Violence Against Words
I am currently reading Jack Lynch’s The Lexicographer’s Dilemma, which I will not review here or anywhere else.
It’s not that I think it’s a bad book and have nothing good to say about it and that therefore I will follow the maxim of “if you don’t have something nice to say, then don’t say anything at all.”
Nope, that’s not it. I’m quite enjoying it. I’m about halfway through and I’m looking forward to the second half. Lynch is tracing the the history of attempts to formalize the grammar of the English language. Unremarkably but interestingly there are a lot of class issues in here.
The problem is with how I’m reading. Not all books, just this one right now. Before bed.
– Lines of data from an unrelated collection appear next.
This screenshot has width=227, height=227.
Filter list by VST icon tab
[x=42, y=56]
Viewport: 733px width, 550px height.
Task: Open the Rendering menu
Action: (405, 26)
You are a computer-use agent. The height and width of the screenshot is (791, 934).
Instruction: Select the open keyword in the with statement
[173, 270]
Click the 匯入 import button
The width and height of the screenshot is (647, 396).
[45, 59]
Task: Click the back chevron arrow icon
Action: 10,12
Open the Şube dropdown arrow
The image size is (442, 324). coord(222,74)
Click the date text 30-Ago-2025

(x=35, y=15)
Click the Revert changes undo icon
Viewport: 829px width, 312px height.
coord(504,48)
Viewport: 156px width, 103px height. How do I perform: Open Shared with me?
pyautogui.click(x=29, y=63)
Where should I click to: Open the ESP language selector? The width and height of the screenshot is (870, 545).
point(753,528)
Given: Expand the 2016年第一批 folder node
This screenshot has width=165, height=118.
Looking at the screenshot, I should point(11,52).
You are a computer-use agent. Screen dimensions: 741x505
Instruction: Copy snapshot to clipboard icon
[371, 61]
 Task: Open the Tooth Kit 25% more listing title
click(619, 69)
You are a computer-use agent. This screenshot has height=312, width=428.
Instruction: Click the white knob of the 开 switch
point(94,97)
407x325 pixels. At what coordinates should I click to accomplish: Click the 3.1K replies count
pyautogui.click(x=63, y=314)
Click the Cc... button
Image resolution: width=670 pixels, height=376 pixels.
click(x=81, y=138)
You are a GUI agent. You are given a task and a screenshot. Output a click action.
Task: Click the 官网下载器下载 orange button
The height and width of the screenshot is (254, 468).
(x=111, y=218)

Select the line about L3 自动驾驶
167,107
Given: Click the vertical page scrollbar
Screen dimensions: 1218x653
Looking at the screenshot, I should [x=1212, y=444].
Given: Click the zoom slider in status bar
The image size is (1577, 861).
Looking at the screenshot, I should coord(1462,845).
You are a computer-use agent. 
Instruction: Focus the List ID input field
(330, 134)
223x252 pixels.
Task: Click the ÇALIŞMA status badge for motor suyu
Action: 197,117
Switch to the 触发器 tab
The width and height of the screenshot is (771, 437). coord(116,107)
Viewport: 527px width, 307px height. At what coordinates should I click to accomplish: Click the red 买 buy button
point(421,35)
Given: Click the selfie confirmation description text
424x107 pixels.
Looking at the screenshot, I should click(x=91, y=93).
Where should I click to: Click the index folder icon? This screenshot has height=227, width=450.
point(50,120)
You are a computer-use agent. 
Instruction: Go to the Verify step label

Most nights I read before I go to sleep. In spite of what I’ve discovered I’m doing to Lynch’s book, I will continue to do this. Or sudoku. I like it. It’s relaxing. It helps clear my head before trying to shut my brain off.
But Jack Lynch spent a lot of time, I presume, researching and writing this book. And I read a chapter, or part of a chapter most nights. But not all nights.
I am reading Jack Lynch’s words for content. I am not reading his book for its structure. I am not following his larger argument (should he have one; I may be beyond knowing). I am reading it as a series of facts. I am disregarding 80% of his work.
I’m not saying this is wrong or incorrect. I am saying that it is unkind. As a writer, I want readers who pay attention to the full story, not just the plot. In turn, I would like to be that reader for other writers.
I’m afraid it’s too late for The Lexicographer’s Dilemma. I’m going to finish it now and not re-start it. But I do think that in the future, the books I read at night will be books that I’ve read before, things that I can explore in a little more depth on a second pass or relax into without thinking.
It’s not that I’m trying to avoid escapist stories. It’s that I am trying to avoid escapist habits.